In Nun wandre, Maria, we hear Joseph’s reassurance to the pregnant Mary on their journey to Bethlehem. In the right-hand part, we hear a nonstop stream of parallel thirds: both a musical symbol for the journey and (perhaps) symbolic of the divine Child, since children’s songs are often harmonized in this manner. In the left hand, you hear a repeated rhythmic pattern that also impels us onward, as well as “open” intervals with lots of parallel fifths:  ordinarily forbidden in traditional compositional practice, these sounds were used to evoke antiquity or the Middle Ages or exotic locales or folkloric contexts that go back in time. Over and over, Joseph circles back to the promise of shelter in a wistful E minor, melancholy because they are not yet arrived in Bethlehem; the most “advanced” harmonies sound when Joseph agonizes that he cannot relieve Mary’s suffering. The piano postlude is a mixture of the bright, warm E major chord, only appearing here at the end, with pitches from E minor. Truly, we are close to our destination, this music promises. When Wolf completed this song, he told his friend Friedrich Eckstein, “If you wish to experience this event [the flight into Egypt], then you must hear my music.”

Auf eine Christblume I & II are among Mörike’s Dinggedichte, in which intense scrutiny of an object (a Greek urn, a flower) calls forth universes and visions in the mind. The “Christblume” is the helleborus niger, a member of the ranunculus family; it is not, botanically speaking, “lilienverwandt” athough Mörike associates it with the Virgin Mary, whose emblem is the lily. Folk superstition said that the hellebore bloomed on the night of Christ’s birth; one of the few flowers to blossom in winter, it was traditionally planted on graves and used in funeral wreaths. Here, the singer is awe-struck to find the flower in a cemetery; as a living thing among the dead, it is rendered sacral, its crimson spots symbolic of Christ’s wounds. In the first of his linked poems, Mörike places the hellebore on an unknown grave that could perhaps be that of a youth or a maiden, the words “Jüngling” and “Jungfrau” implying “lilienverwandt” chastity as well. Wintry death is here contrasted with a freshly blooming, living assurance of life everlasting. By bringing the ghost of the summertime butterfly (an antique poetic symbol of the soul to the winter flower it will never actually encircle in II, Mörike makes all Time eternal as only poets can do. For such poetic profundity, Wolf marshalled some of his most profound music. In I, he hints that both D major and F-sharp major are tonic, without resolving the matter, analogous to Mörike’s polarities that likewise do not resolve but rather co-exist:  elves and Christianity, death and life. There are many beautiful aspects of this song, but the passage in which the singer finds the flower’s source at the chapel by the crystalline pool, with its duet between singer and bass line while the right hand tolls a chiming bell, is exquisite. The same passage comes back, varied and rendered elfin, at the end. In the second song, a fluttering figure is repeated over and over but not completed until the dying-away ending in the high treble.

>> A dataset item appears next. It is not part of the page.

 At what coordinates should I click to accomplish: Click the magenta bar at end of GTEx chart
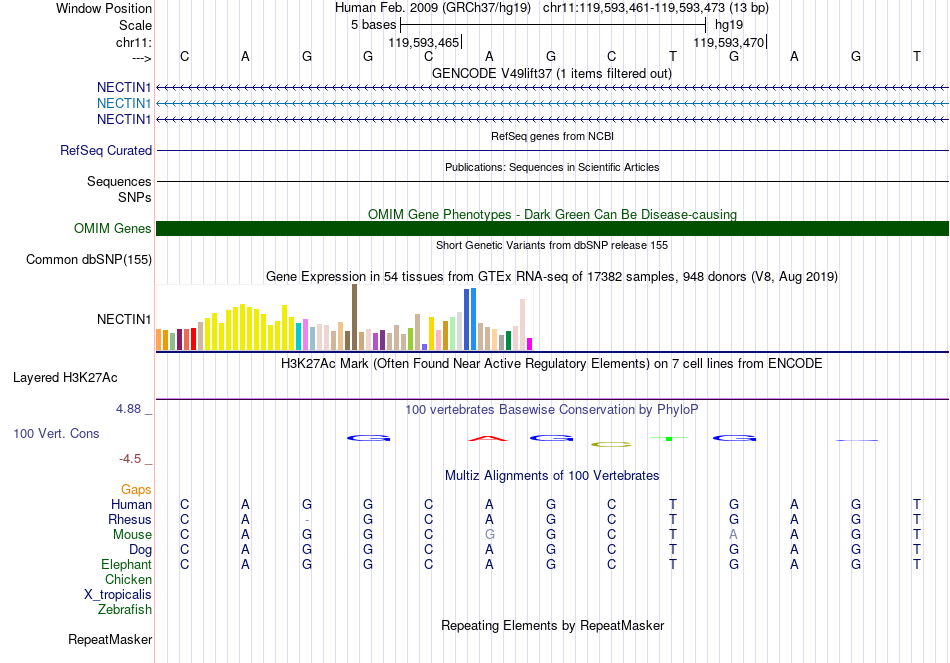(530, 344)
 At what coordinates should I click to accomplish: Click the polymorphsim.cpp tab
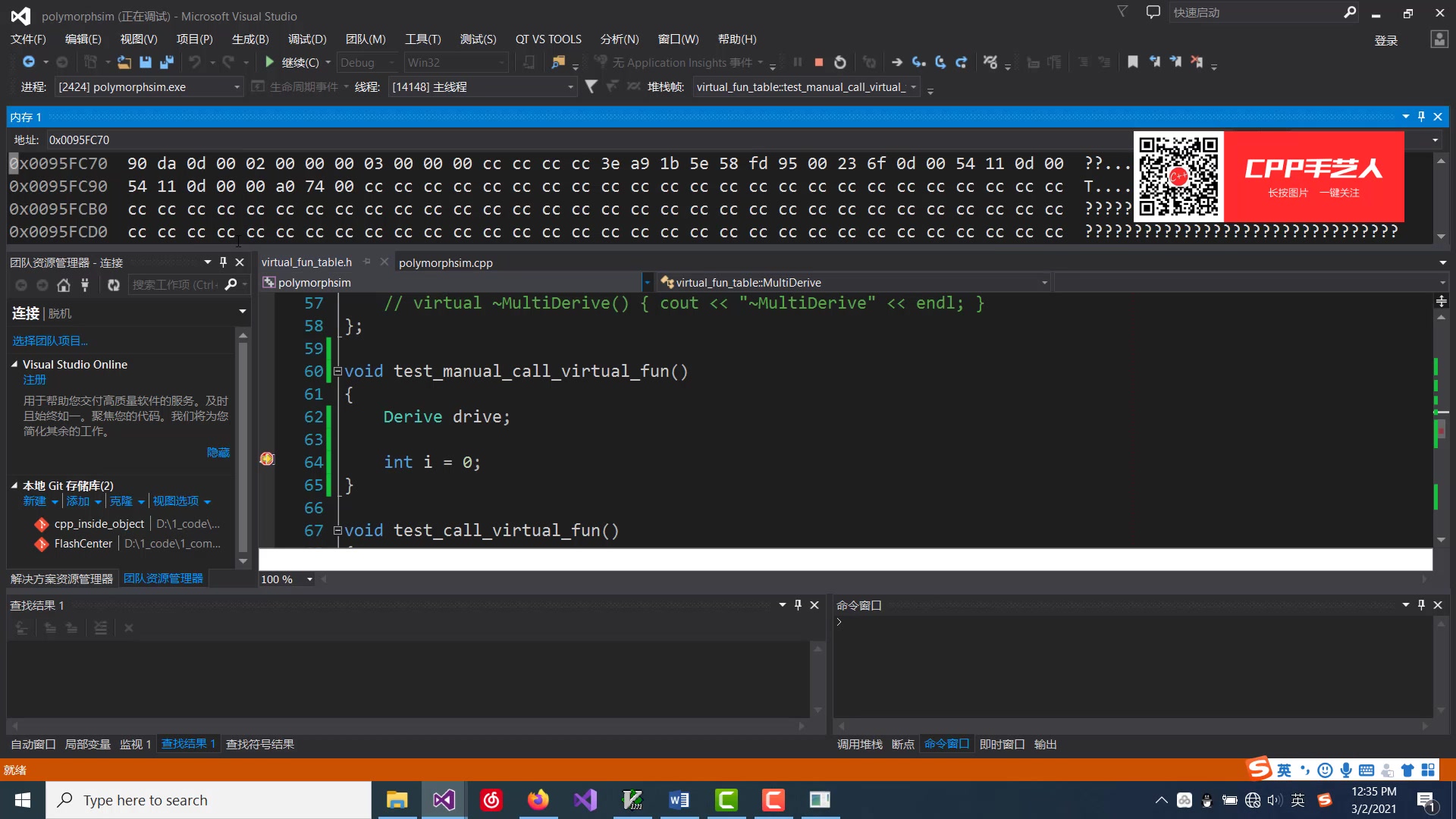point(445,262)
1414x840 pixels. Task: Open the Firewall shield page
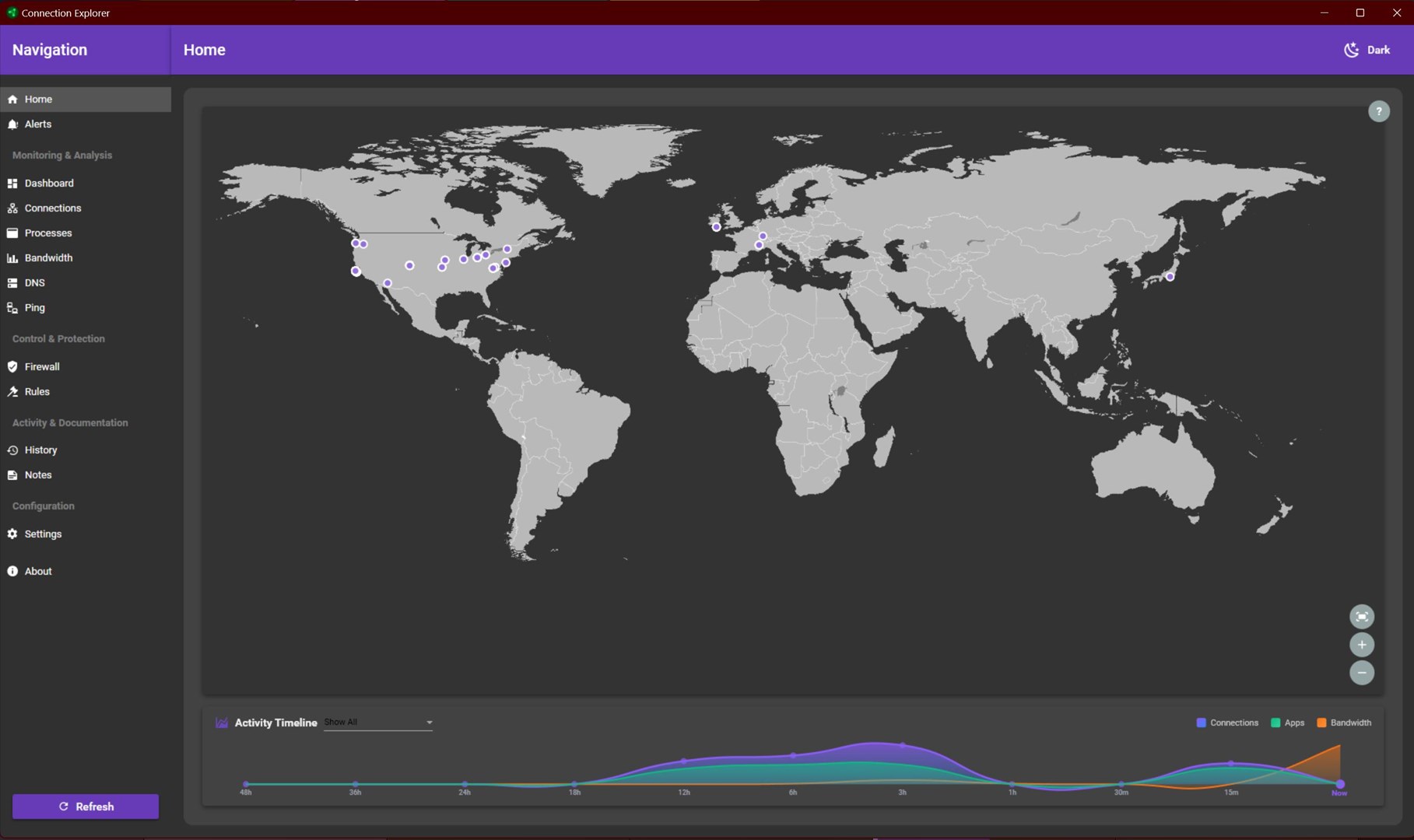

Die ihr schwebet um diese Palmen was set to music both by Johannes Brahms and Hugo Wolf; the latter’s antipathy to the former was such as must originate in admiration turned sour and did. In Wolf’s portrayal of sacred maternal solicitude, the Virgin must repeat her pleas to the palm trees and the angel overhead because the winds and rustling noises continue unchecked to the end. We hear Wolf’s favorite “chains-of-thirds” modulations, both ascending and descending, throughout much of this song, split into halves in which the second is a variation of the first. Only at the end does Nature accede to the Virgin’s pleading as the tempest dies away and the motion ceases.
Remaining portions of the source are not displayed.